The lengthy design contest for a new 110m euro highway bridge over the River Garonne at Bordeaux is heading for its concluding stage. Launched in June 2011, five design teams were shortlisted in November of that year. The local municipality has recently agreed to enter negotiations with the two top-placed teams, featuring Rem Koolhaas and Dietmar Feichtinger. A final winner is expected to be announced in December this year, with bridge construction taking place from mid-2016 to late 2018. Since the scheme has been consulted on since 2009, this makes even the snail-like pace of project development in the UK seem less bad.

This is a substantial construction project, as the river must be about 550m wide at the location of the bridge, and all the designs exhibit a very generous deck width, particularly given that the actual highway itself is not that large and most of the width is given over to footway and cycleway provision.

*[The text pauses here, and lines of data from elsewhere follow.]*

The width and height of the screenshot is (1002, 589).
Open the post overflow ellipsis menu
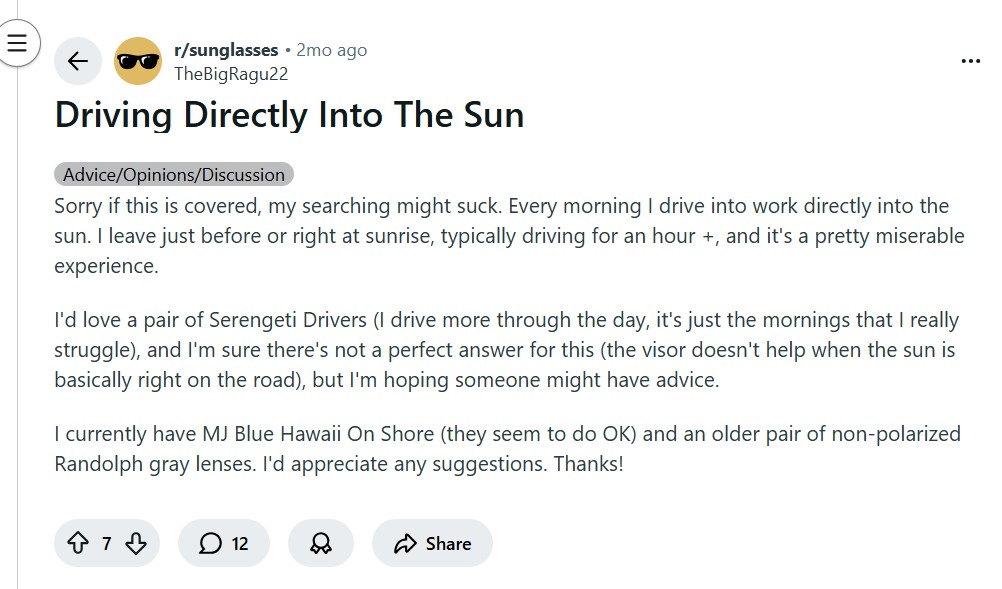click(970, 60)
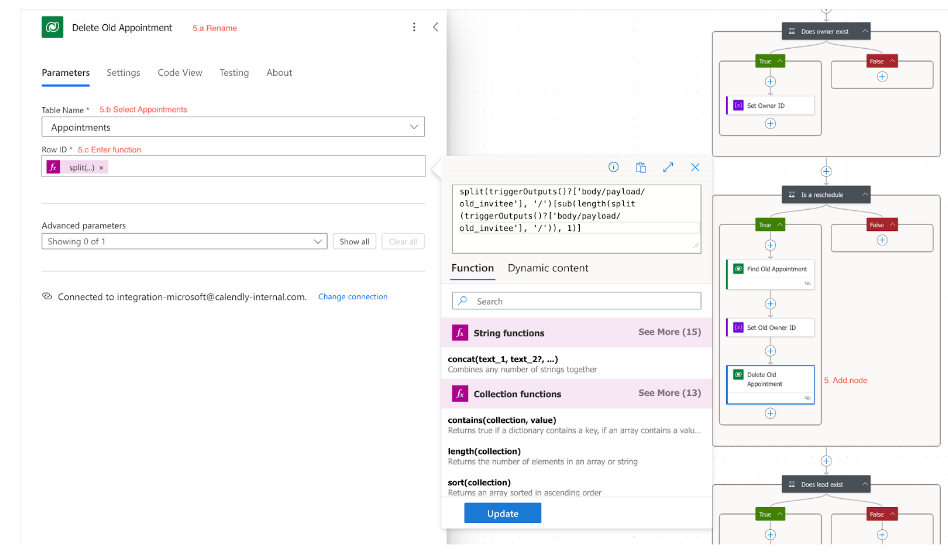
Task: Close the expression editor popup
Action: pos(695,168)
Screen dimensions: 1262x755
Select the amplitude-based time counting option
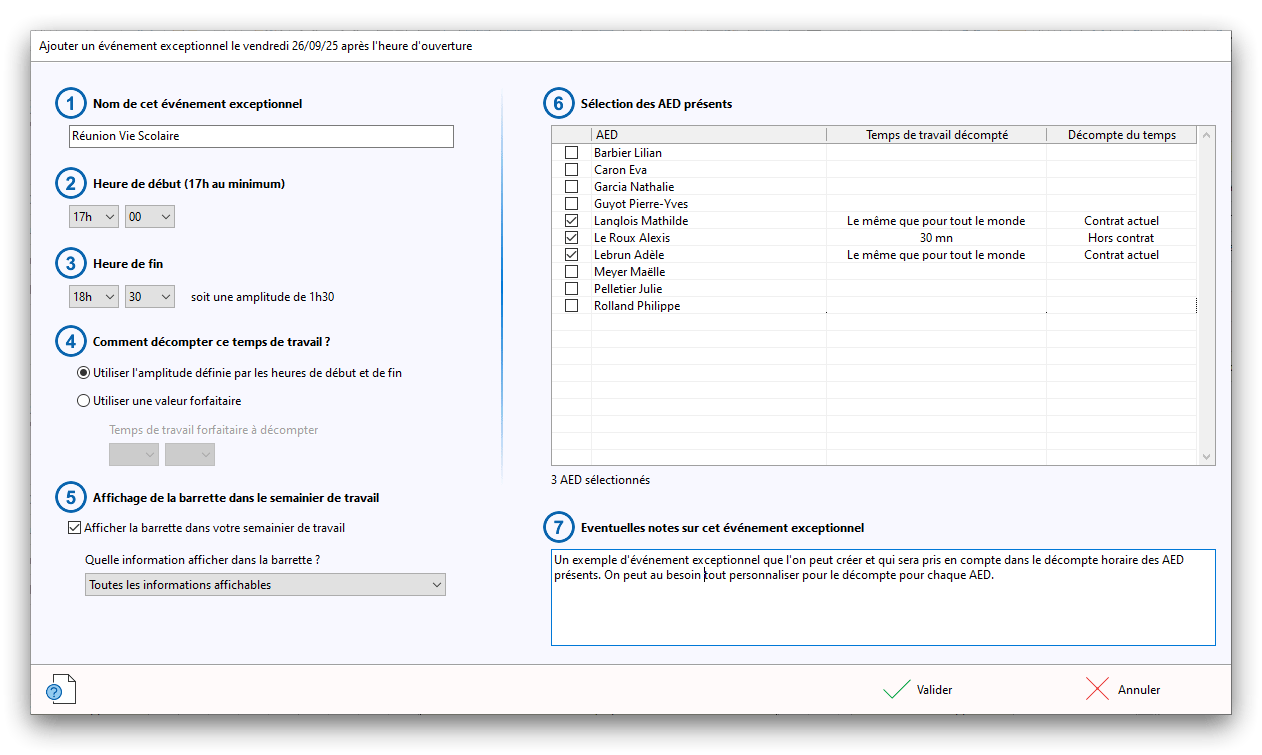pyautogui.click(x=84, y=373)
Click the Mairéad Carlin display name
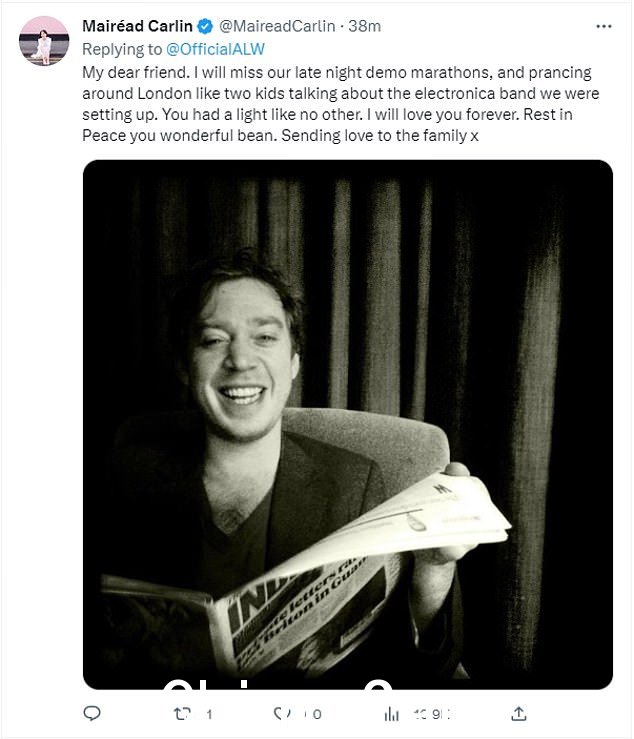This screenshot has width=634, height=739. [x=138, y=26]
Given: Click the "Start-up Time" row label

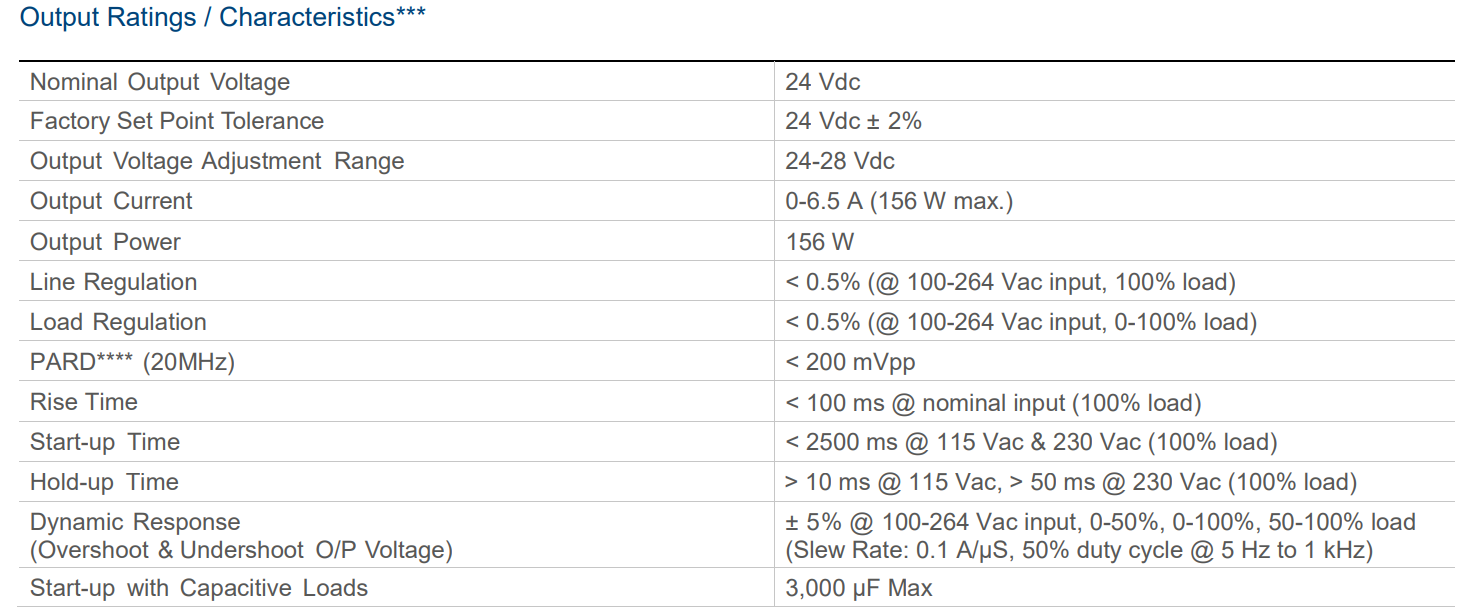Looking at the screenshot, I should (105, 442).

Here are the five shortlisted designs:

Setec TPI / Marc Barani

From the images, it's hard to see why the bridge needs triple masts at each of its four support piers - the walkways are exceptionally wide, but it looks like a more conventional twin masts or portal pylon solution could have been chosen. That said, it's an attractive looking design at first sight.

One thing that is unclear is how the spans are stabilised, as none of the usual solutions adopted for multiple span cable-stayed bridges are clearly visible (very stiff towers - Rio Antirrio; intersecting cables - Forth Replacement Crossing; tower ties - Ting Kau; very stiff deck - Mersey Gateway). Without one of these measures in place, the bending in the deck and towers becomes excessive, as the load pulling down one span (and pulling its towers together) is not well resisted by the adjacent spans being pulled upwards.

Marc Mimram Engineering

I like much of Mimram's proposal, especially the first image above with its elegant approach span arches and gently sloping footways. However, the main-span arches feel confusing to me, particularly the way they penetrate the deck and spring from below - the relationship between arch and deck seems to lack any structural clarity.

The choice of slightly fanned quadruple arch ribs also seems to offer little in either architectural or engineering terms. The ribs will do little to provide lateral stability to the arch, which will be governed by lateral bending at the deck level or at the arch supports. As with so many competition designs, there seems to be a pursuit of originality purely to make the bridge unique, not for any other justification.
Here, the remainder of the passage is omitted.